Bob Jones gravatar image

Please, can someone tell me is it actually possible AT ALL to capture the high rate frames of 802.11n and 802.11ac, and how I can troubleshoot this issue?

Yes, it is possible. However, the higher the datarate, the harder it will be. Here is an example of some relatively high datarate frames collected:

image description

They are all the same frame, just captured with three different WiFi adapters (there is a fourth adapter that didn't pick it up and I have no idea why). They also don't report the same information - two say it is LDPC encoded, one BEC. Which is correct? Not always obvious to tell (I suspect LDPC is correct). Missing traffic; inconsistent information; behavior that changes as the Linux kernel changes or MacOS updates - such is 802.11 packet capture.

If you search here you will see this comes up often, and many of those discussions provide the root cause: the capture capability envelope has to be at least as big as the test traffic to have any chance. I don't know why you need these frames - solve a problem for work? For fun? Any which way, I recommend a different approach to these types of problems: understand what you need the tool to do, then buy a tool that meets those requirements.

* _EXERCISE INSTRUCTIONS_:
a: Answer these about the post on capturing 802.11n and 802.11ac frames:
(i) How many WiFi adapters captured the same frame?
(ii) Which encoding does the writer suspect is correct?
(iii) What root cause do many earlier discussions point to?
b: What does the post on capturing 802.11n and 802.11ac frames say, word for word, starting with "They are all" and going on through "meets those requirements."?
c: Can you continue the post on capturing 802.11n and 802.11ac frames, starting after its final sentence?

* _DATA EXCERPT_:
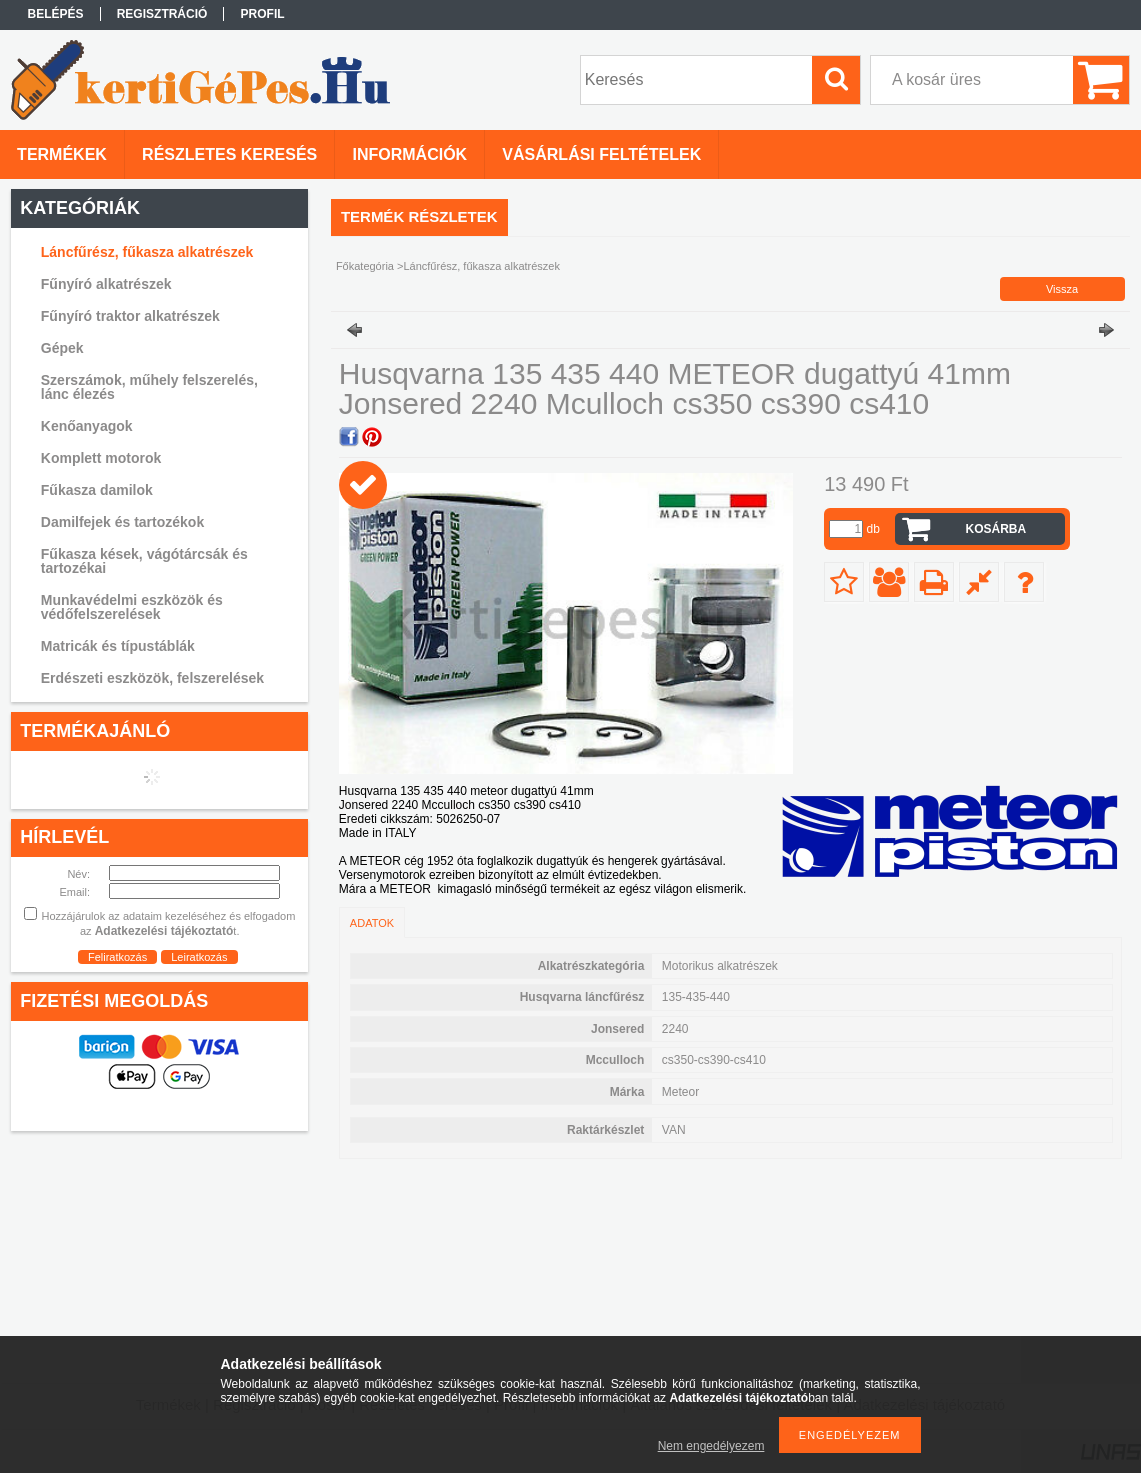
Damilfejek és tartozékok (122, 522)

* _ANSWERS BELOW_:
a:
(i) Three.
(ii) LDPC.
(iii) The capture capability envelope has to be at least as big as the test traffic.

b:
They are all the same frame, just captured with three different WiFi adapters (there is a fourth adapter that didn't pick it up and I have no idea why). They also don't report the same information - two say it is LDPC encoded, one BEC. Which is correct? Not always obvious to tell (I suspect LDPC is correct). Missing traffic; inconsistent information; behavior that changes as the Linux kernel changes or MacOS updates - such is 802.11 packet capture.

If you search here you will see this comes up often, and many of those discussions provide the root cause: the capture capability envelope has to be at least as big as the test traffic to have any chance. I don't know why you need these frames - solve a problem for work? For fun? Any which way, I recommend a different approach to these types of problems: understand what you need the tool to do, then buy a tool that meets those requirements.

c:
So will you ever be able to see the traffic you need to? No one here can answer that because we have no idea what you need to capture. Once the problem is understood, we can set about looking for a solution. (And yes, there are edge cases that just sometimes do not to work, even if they should).

The master table for 802.11 n/ac is big. I have never seen a device support the whole thing, only a subset. So troubleshooting steps:

What do you need to capture? What are the modulations that need to be collected? We need datarates, spatial streams, channel widths, MCS Index, aggregation, and guard interval (some of these are inter-related). Until you can answer this, we don't know what system you need to collect this traffic. Capturing more than 2 spatial streams gets significantly more complicated.

Be close enough to the test traffic. High datarate frames do not travel very far.

Suggest to use a high end wifi system that can tune traffic - disable/enable certain features so we can calibrate the response of the capture system to gain confidence in it's capabilities. For instance, test with LDPC on and off. Test with 4, then 3, then 2, etc., spatial streams.

The beacons and probe & association request/response frames provide a lot of information related to capabilities of the AP and the client. Typically, systems will try to use the maximums in common between the two to attain the highest performance. These are low datarate frames, so capturing these is easier and mapping out the capabilities from a packet capture will show you most, if not all, of the required ... (more)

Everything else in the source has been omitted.